Dual roles and triple shift

Cards (6)

  • As more women have undertaken paid work, researchers have studied the role strain they experience trying to do it well while still shouldering most of the domestic responsibilities. This is the dual role or double shift. Marxist feminists describe them as being exploited by men at work and at home.
  • Boulton found that in over 80% of the families she studied, wives took the main responsibility for children, taking time off work when their offspring were ill or, otherwise, feeling guilty. She viewed this as more crucial than the number of hours spent on particular tasks by men and women.

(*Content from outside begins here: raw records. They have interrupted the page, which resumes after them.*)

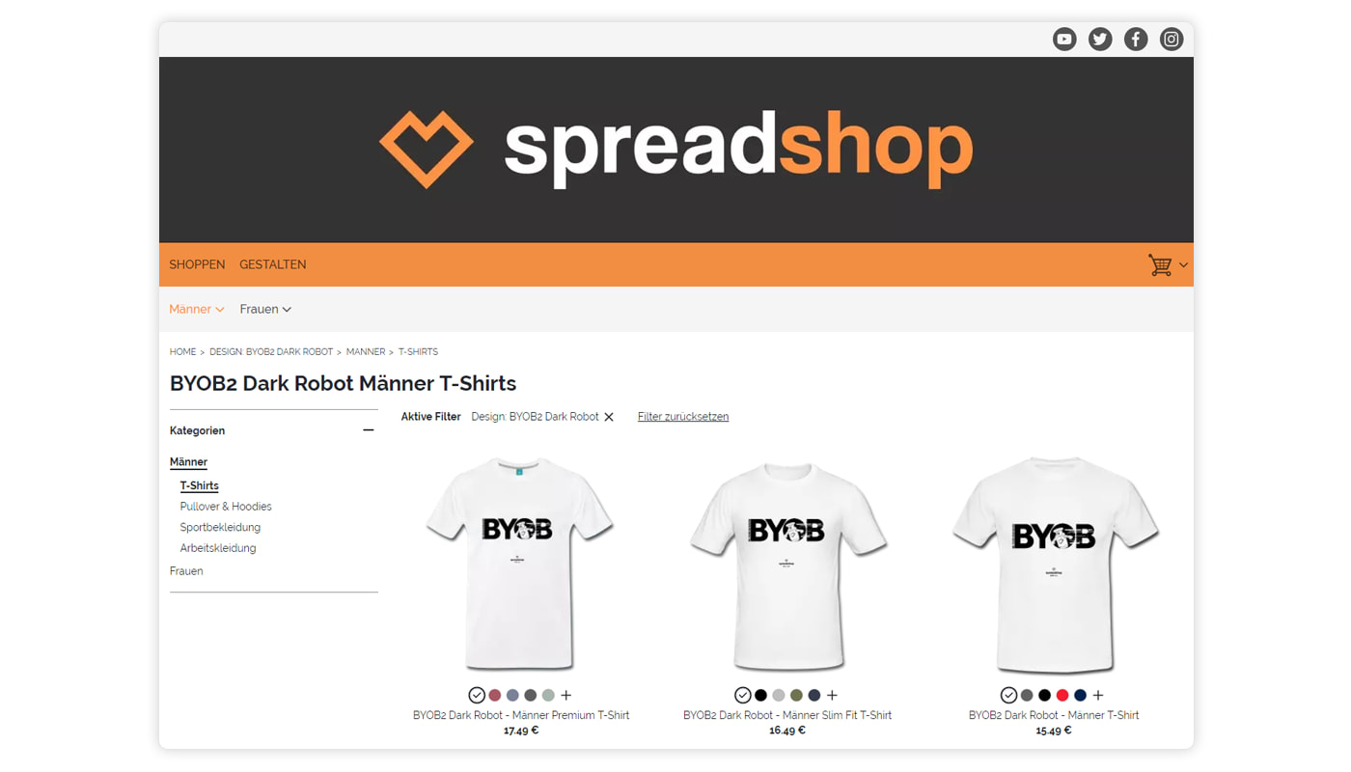
Task: Open the Instagram social icon
Action: [1172, 40]
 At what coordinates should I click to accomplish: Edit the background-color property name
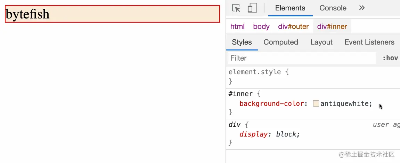[x=272, y=103]
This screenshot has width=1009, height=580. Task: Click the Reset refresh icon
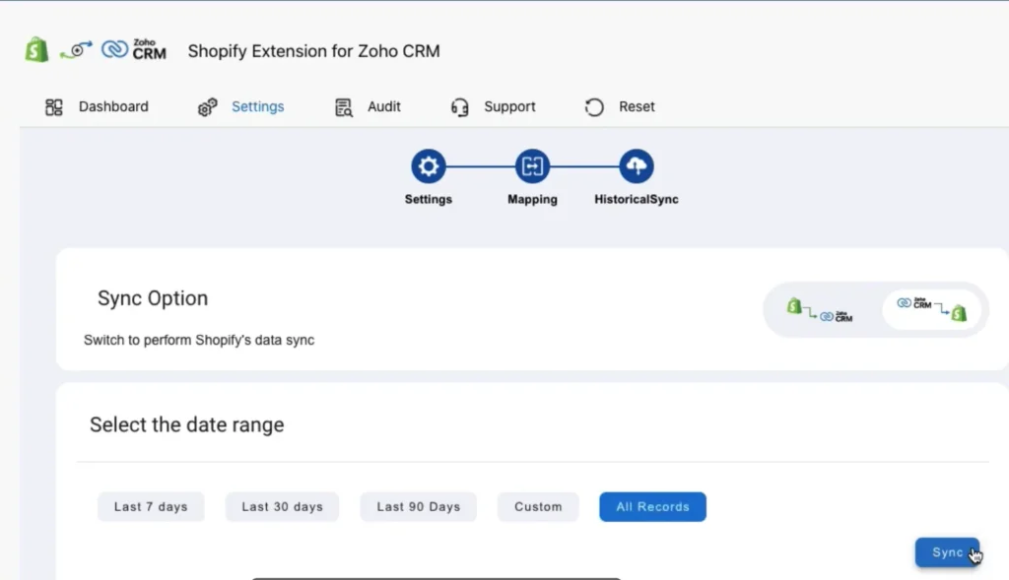[x=594, y=106]
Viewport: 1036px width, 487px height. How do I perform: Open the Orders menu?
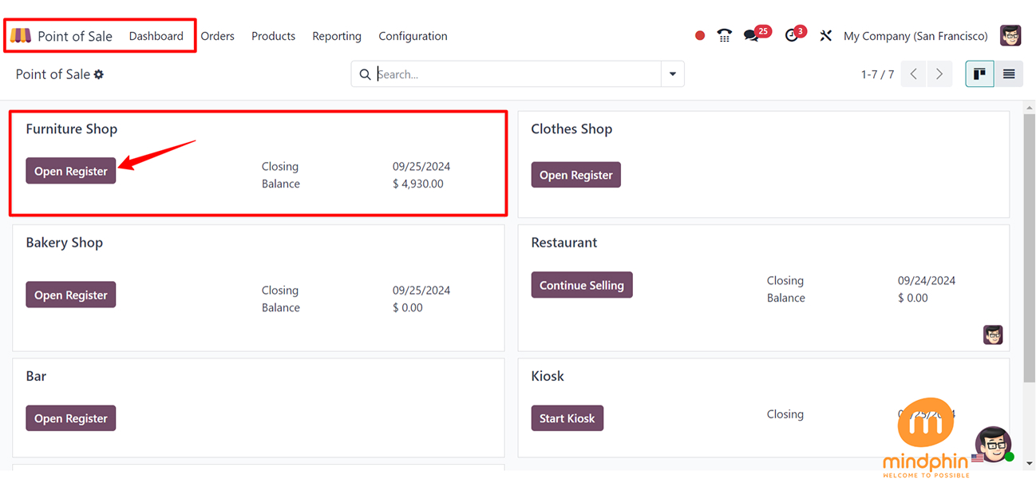(x=217, y=36)
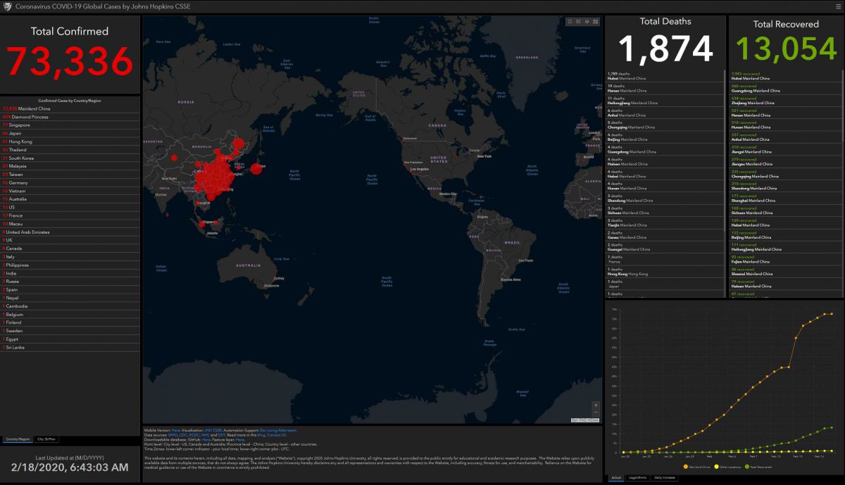Open the map bookmarks icon
This screenshot has height=485, width=845.
click(570, 21)
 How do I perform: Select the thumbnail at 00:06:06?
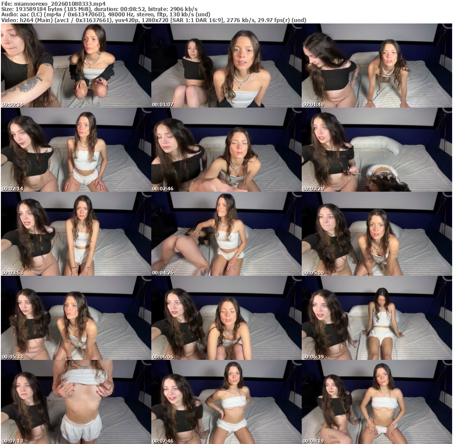[226, 318]
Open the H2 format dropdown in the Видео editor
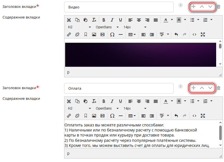The image size is (224, 162). (x=80, y=27)
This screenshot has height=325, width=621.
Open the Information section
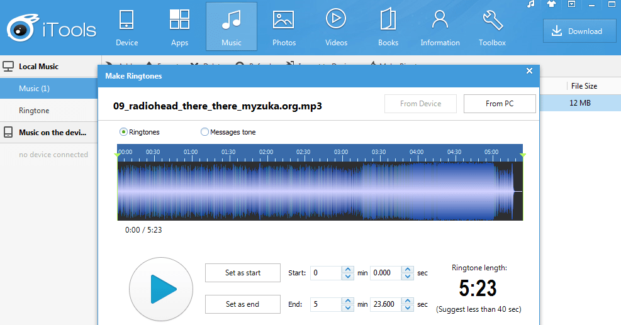click(x=440, y=27)
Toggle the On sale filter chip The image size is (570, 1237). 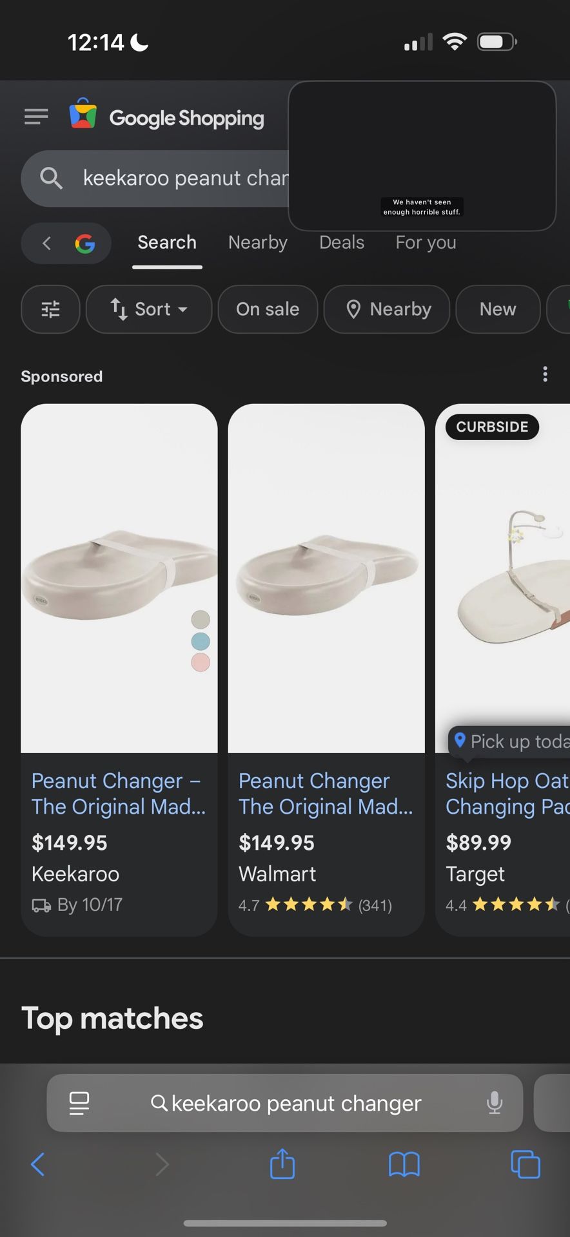click(268, 309)
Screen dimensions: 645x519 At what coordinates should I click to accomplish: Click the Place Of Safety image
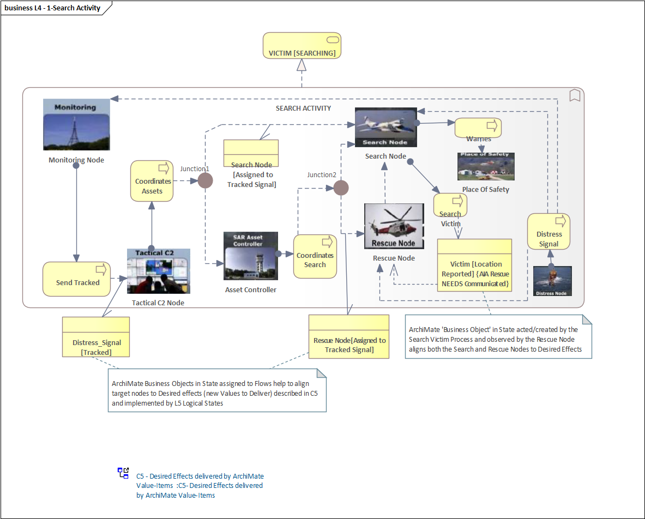click(485, 166)
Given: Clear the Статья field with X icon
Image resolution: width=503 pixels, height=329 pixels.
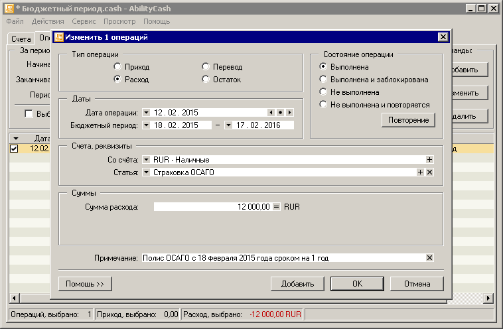Looking at the screenshot, I should pyautogui.click(x=429, y=172).
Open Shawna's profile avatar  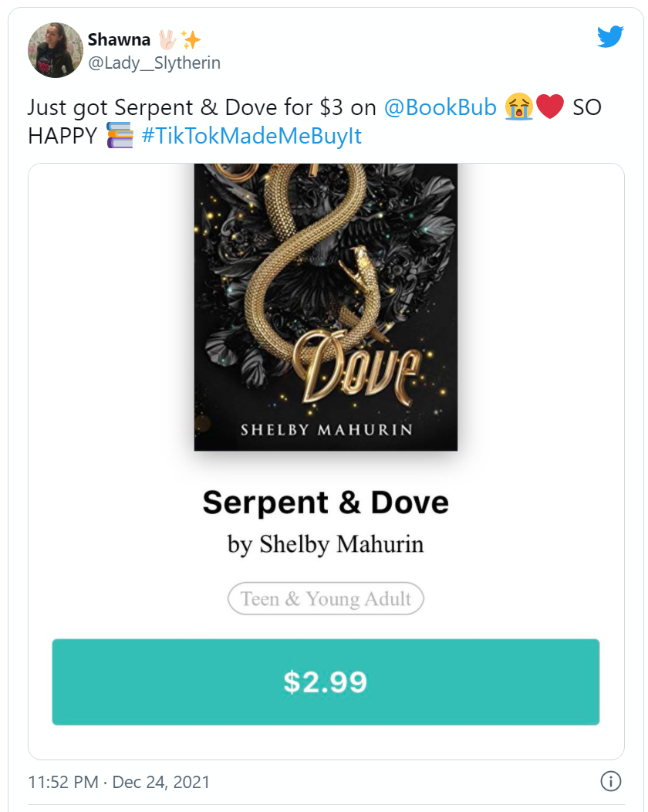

  • Allan found men willing to do enjoyable tasks such as taking children to the park and irregular jobs such as repairs, leaving women to do daily mundane chores, suggesting a power imbalance.
  • By 1996 Ferri and Smith still found it very rare for men to take primary responsibility for children or look after them when they were ill, even where the mother had paid work outside the home and the father did not.
  • Gershuny compared hours spent by partners on domestic work in 1974 and 1987. There was a small increase in men's share of cleaning and cooking where women worked full time, but, taking paid and domestic work together, these women still did over twice as many hours as their male partners.
  • Finch and Graham identified an additional responsibility of women - emotional support and day-to-day organisation of the lives of other family members and kin. Together with paid work and domestic tasks (childcare and housework), this creates a triple shift.